Scenes during Genoa’s defeat to Siena at the weekend saw football’s chattering classes united in their condemnation of the struggling Serie A side’s Ultras who, shamed by the performance of their XI took the game hostage. Their demands: the shirts from the players’ backs.
Putting aside the general stupidity of firework flinging, football fans the world over will be forgiven a moment of guilty satisfaction at the fleeting shift in power from millionaires - in shorts and in boardrooms - to the terraces.
Now, flexing their muscles in this way is a pathetic and flouncy
response to a poor run of form, and Genoa’s Ultras are more than worthy of the
scorn pool in which they currently swim. But among modern football’s dejected
voyeurs across Europe, you may yet spot an envious glance towards the direct action fan-power of the Ultras.
Subcultural exchange across European football terraces is
nothing new. 20th Century examples include Liverpool fans returning
bedecked in looted Italian and French leisurewear from their European travels
in the 70s and 80s - igniting England’s casual movement. In
Manchester, City fans regularly bounce to the Poznan while United fans rarely
return from Europe without a new ditty for football league clubs throughout the
land to rip-off ad infinitum.
During a pre-season Luton friendly vs Ajax a few years
ago I stood among visiting Dutchmen (enduring a mini-tour before their Emirates
Cup duties down the M1) sporting Burberry caps and singing songs in English, seemingly
at ease with our particularly refined brand of Bedfordshire banter.
In England - and specifically Luton pubs - we often dream,
misty eyed, of the collapse of the modern game as the foundations of the
Premier League’s corporate castles sink further into their sandpits of debt and
deceit - while supporters groups lay in wait to save the day.
More than once at Luton we’ve ousted dodgy owners with organised
supporter campaigns to withhold season ticket money. At one stage it looked set
to become an annual activity. And the following season or so the terraces saw the
customary flurry of ultra-esque branding appear - the flags, T shirts, website, facebook
group...
At FC United they call it punk
football and I don’t know what they call it at Ebbsfleet, but down in the Conference
you are never more than a fixture or two away from some incarnation of the
Ultra aesthetic on the terraces - Latin slogans blazed across flags made in
Yorkshire. Ultra culture has become the calling card of football's downtrodden.
While the coming UEFA regulations and recent events at Ibrox
seem to signpost a future of realistic ambitions and financial fair play, as
supporters we look enviously at direct attempts to force football’s powerful
few to recognise that it is us, the supporters that really count.

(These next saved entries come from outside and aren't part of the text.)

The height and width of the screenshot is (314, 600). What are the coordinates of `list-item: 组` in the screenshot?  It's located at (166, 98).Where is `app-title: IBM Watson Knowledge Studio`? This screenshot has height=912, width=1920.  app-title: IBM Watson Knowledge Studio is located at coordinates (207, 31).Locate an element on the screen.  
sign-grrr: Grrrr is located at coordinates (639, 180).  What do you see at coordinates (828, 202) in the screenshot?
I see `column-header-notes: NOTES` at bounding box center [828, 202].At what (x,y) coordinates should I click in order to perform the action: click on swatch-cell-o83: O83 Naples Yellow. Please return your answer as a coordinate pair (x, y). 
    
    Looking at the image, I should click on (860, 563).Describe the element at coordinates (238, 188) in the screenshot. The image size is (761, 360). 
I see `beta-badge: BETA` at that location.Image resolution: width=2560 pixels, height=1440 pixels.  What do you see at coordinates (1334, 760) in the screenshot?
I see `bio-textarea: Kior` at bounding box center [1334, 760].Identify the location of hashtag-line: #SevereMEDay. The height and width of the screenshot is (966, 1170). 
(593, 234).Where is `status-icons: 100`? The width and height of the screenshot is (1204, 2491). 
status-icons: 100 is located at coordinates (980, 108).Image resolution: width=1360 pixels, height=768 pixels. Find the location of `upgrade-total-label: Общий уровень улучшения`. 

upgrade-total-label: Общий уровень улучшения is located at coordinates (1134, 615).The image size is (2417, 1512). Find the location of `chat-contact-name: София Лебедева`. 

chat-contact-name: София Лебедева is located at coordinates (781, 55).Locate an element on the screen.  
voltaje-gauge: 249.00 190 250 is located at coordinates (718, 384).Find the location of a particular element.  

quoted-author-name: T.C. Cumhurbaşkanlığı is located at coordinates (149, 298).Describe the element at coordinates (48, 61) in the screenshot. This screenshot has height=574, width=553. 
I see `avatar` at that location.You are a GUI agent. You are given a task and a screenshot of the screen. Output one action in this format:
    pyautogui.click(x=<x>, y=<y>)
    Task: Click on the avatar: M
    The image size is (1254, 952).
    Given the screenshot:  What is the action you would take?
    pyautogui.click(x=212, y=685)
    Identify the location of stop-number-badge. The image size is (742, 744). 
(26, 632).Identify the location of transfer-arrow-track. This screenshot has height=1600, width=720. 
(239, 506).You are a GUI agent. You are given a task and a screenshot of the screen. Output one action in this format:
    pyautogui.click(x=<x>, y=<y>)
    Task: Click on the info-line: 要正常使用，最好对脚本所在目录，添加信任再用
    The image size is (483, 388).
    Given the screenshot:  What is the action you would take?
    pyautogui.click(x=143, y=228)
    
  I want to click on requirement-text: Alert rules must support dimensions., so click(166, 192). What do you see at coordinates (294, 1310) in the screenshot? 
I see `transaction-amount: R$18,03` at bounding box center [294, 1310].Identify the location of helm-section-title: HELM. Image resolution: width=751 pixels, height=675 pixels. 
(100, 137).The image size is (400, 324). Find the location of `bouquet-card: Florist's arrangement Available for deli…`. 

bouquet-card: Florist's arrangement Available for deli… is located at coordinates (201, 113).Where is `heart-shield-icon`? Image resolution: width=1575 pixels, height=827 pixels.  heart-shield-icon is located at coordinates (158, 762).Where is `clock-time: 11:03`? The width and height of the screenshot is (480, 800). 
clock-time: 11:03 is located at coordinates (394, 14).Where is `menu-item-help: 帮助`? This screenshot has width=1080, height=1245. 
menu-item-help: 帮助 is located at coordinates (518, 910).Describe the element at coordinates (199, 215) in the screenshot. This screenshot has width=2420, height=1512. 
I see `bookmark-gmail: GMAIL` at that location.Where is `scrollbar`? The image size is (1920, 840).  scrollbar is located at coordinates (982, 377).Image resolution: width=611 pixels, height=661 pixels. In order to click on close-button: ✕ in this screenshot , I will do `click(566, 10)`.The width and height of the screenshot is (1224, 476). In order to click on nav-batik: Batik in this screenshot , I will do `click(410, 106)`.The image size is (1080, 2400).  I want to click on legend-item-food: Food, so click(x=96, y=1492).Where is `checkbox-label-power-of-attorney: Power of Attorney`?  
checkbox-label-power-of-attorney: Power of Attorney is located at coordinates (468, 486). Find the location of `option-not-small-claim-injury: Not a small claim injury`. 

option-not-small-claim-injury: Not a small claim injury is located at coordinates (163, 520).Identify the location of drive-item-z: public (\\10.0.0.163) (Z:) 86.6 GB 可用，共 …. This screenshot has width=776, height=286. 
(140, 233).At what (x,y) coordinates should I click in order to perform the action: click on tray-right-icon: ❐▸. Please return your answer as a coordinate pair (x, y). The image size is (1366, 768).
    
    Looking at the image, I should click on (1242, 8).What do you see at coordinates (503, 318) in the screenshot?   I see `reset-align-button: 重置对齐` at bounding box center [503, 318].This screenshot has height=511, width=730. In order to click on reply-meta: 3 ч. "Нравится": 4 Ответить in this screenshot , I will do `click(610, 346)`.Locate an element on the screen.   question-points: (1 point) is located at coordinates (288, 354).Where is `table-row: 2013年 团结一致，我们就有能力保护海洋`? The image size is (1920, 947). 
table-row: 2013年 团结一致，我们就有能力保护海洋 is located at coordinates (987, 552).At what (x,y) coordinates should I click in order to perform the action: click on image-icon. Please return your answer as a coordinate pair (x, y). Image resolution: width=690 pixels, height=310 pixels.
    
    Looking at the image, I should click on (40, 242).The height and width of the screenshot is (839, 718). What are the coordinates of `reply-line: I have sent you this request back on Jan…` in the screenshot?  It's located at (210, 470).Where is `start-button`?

Trading songs and knock-off jackets aside, more and more estranged supporters now look to Germany
and the seemingly bygone utopia of cheap tickets, standing areas and a future
of fan owned clubs that many are currently enjoying in the Bundesliga.
While we secretly dream of an Ultra revolution to take
back the game for ordinary supporters, it’s got to be the slightly less firework-y
German model that we aim for. Even if we do it wearing Italian Jackets,
singing Spanish songs and doing a Polish dance.